Posted on June 8, 2018 at 12:00 PM by Sadye Scott-Hainchek

Authors Patty Jansen and Deanna Cabinian already explained how to grow an email newsletter.

Now they’re back to reinforce why an email list matters.

“In terms of promotion, I think newsletters are the easiest and most effective way to get the word out about new releases,” Cabinian says. “You have direct access to potential customers.”

(And, as you’ll remember from the review-advice post, you’ll have a deeper pool of potential public cheerleaders!)

That access does pay off, Cabinian adds. “Newsletter sends directly correlate to sales,” she says. “I have seen sales as a result of sending new release notification messages.”

If you’re groaning because it seems easier to just post on social media, Jansen has a word of caution.

“A newsletter is a very effective way of reaching your readers and potential readers. Most importantly, it’s yours,” she says.

“If Amazon were to die tomorrow, you could email (readers) and tell them where else to get your books. If Facebook started to charge for every post you made to the followers of your page — and we’re already halfway there — you could reach them via your list instead.”

And it’s hard to overstate the power of measurable, quantifiable data. (You can compare it to industry benchmarks here.)

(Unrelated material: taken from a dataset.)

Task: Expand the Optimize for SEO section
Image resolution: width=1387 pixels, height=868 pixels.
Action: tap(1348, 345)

Cabinian keeps an eye on open rates, click rates, and unsubscribe rates.

“The first time someone leaves the list, it hurts a little,” she says. “But in the end, you want to be connecting with people who want to hear from you, so losing a few people along the way is okay.”

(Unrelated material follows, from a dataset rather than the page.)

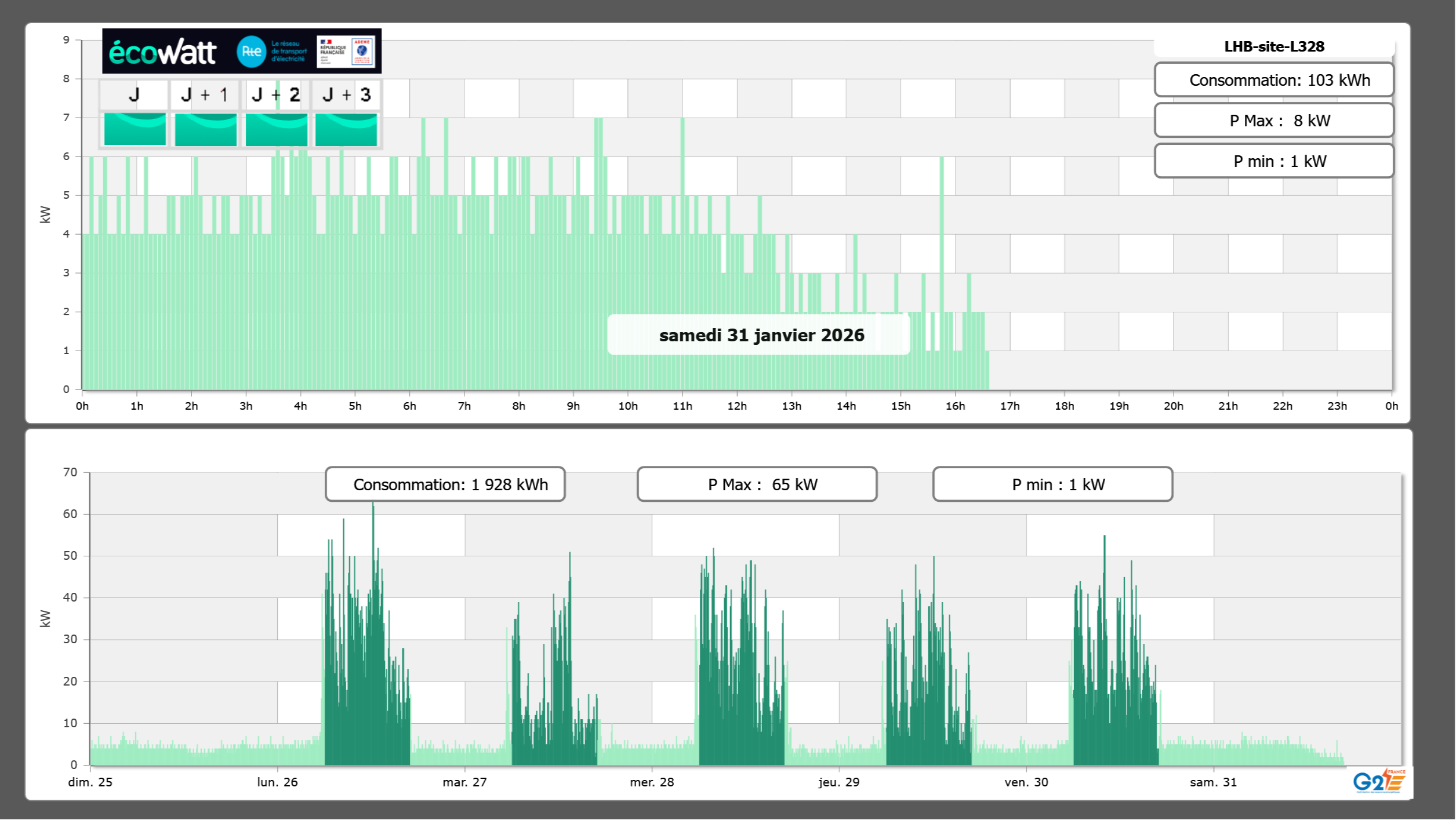Click the République Française emblem
The height and width of the screenshot is (820, 1456).
coord(333,51)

Jansen also suggests evaluating your newsletter’s income — measured by sales tracked through it — minus what you spend on adding subscribers using your email list provider.

If, when you do that math, you wince or cry a little bit, Jansen has a few words of comfort.

You can reduce cost by moving to a cheaper provider or finding cheaper ways to increase those signups.

And you can aim to increase your income by publishing more, raising the price of your books, and/or working to sell more books to the people already on your list.

Affiliate links are one other possibility, but Jansen cautions: “For fiction writers, this does not really amount to much, though, so don’t hold your hopes up.”

Want more newsletter advice?

Deanna Cabinian recommends checking out Reader Magnets by Nick Stephenson, and Patty Jansen herself takes a closer look at mailing lists in her book Mailing Lists Unboxed (part of her three-book self-publishing series).